▶ _Excerpted records_
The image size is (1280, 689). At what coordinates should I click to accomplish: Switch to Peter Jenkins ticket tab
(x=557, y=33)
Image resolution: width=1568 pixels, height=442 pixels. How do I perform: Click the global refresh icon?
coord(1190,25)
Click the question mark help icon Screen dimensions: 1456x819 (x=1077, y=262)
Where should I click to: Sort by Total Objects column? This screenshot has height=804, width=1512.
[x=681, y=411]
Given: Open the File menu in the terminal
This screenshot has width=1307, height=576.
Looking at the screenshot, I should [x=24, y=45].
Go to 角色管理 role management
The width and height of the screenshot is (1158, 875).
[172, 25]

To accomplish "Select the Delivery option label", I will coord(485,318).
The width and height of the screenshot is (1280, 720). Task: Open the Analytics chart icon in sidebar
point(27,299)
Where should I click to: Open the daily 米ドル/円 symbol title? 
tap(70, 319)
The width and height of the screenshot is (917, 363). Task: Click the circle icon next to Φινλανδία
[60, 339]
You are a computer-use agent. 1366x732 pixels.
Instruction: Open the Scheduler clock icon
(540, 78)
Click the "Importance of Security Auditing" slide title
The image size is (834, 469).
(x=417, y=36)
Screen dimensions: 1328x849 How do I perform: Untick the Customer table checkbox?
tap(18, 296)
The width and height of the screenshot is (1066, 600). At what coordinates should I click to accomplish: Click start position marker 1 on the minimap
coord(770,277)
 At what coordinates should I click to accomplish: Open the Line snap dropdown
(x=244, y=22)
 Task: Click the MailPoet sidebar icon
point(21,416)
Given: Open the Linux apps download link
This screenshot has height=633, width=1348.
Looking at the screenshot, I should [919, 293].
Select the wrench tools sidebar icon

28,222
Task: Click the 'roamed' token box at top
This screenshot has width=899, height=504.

▶ _Task_
Copy out every line from the data above that has "Given" in it.

▶ _Solution for this exercise_
Given: Open the File menu in the terminal
Given: Open the Linux apps download link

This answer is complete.